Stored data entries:
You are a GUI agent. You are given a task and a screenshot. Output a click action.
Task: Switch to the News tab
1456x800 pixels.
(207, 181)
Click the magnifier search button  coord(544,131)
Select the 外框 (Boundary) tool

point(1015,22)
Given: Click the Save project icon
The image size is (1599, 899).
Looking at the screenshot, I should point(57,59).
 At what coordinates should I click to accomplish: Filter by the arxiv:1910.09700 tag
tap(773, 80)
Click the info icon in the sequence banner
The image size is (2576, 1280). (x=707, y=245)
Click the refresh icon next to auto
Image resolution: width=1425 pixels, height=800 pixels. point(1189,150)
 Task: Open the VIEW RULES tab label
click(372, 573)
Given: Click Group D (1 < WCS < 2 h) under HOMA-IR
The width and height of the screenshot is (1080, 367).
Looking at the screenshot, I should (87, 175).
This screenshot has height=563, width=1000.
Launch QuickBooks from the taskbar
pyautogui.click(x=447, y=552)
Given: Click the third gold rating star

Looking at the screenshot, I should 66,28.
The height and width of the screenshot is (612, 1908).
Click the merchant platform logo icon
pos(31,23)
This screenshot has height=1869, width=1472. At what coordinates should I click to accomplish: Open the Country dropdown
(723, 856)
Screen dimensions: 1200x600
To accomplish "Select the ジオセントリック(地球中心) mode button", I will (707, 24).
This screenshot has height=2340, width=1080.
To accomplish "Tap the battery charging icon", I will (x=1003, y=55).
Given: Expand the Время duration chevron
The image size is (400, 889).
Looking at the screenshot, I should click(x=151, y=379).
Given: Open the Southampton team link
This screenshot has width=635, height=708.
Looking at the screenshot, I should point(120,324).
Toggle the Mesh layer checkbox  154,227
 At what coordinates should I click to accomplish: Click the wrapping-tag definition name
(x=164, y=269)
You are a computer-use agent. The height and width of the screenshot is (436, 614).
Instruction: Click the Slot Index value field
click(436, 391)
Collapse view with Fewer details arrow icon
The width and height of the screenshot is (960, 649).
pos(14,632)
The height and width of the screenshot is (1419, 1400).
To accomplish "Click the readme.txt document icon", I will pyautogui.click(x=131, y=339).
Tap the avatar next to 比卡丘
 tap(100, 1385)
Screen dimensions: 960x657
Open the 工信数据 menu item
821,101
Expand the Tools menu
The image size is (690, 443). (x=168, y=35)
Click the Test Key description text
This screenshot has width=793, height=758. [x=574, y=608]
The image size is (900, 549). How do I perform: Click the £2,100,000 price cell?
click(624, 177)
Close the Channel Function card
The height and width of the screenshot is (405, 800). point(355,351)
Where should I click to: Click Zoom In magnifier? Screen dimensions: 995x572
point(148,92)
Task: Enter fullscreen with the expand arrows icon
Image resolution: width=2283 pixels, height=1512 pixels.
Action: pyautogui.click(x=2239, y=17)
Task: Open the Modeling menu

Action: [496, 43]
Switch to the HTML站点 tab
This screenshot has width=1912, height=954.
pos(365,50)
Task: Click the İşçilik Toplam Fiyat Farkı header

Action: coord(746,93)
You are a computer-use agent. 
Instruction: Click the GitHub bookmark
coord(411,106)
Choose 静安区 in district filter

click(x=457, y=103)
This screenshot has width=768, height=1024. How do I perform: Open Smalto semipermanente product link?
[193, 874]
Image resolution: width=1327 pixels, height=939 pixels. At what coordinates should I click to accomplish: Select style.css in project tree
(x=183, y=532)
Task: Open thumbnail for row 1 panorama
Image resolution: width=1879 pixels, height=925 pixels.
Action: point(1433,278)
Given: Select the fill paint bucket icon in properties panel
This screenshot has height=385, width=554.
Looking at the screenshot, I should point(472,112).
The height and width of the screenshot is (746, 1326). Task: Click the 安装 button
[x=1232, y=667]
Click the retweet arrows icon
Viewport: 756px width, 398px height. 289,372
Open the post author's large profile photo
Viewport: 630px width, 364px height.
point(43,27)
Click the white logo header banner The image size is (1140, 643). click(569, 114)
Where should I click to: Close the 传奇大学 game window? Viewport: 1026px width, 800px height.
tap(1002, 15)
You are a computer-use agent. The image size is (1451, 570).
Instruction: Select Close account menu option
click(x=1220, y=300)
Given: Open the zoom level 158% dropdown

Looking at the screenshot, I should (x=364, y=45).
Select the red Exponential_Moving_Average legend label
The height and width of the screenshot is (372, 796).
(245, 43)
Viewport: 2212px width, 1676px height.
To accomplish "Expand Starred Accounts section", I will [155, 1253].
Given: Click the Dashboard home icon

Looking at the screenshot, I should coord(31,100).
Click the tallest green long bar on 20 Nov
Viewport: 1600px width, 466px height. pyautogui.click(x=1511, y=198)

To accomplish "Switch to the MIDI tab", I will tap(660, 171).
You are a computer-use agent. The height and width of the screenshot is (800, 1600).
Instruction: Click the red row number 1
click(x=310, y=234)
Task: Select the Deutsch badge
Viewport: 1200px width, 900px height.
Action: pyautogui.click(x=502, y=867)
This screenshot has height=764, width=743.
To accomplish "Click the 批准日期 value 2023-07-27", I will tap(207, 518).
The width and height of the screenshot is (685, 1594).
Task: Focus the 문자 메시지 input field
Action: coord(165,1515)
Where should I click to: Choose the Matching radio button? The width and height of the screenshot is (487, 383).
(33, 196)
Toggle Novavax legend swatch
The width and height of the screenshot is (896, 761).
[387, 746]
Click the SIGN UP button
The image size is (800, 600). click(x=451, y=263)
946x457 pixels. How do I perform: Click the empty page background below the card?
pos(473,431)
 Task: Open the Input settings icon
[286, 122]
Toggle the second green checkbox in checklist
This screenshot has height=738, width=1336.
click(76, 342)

▶ _The task_: The answer must be all the lines above that hold the word "computer".

▶ _Output of the exercise_:
You are a computer-use agent. The height and width of the screenshot is (436, 614).
You are a computer-use agent. 
You are a computer-use agent. The image size is (1451, 570).
You are a computer-use agent. The height and width of the screenshot is (800, 1600).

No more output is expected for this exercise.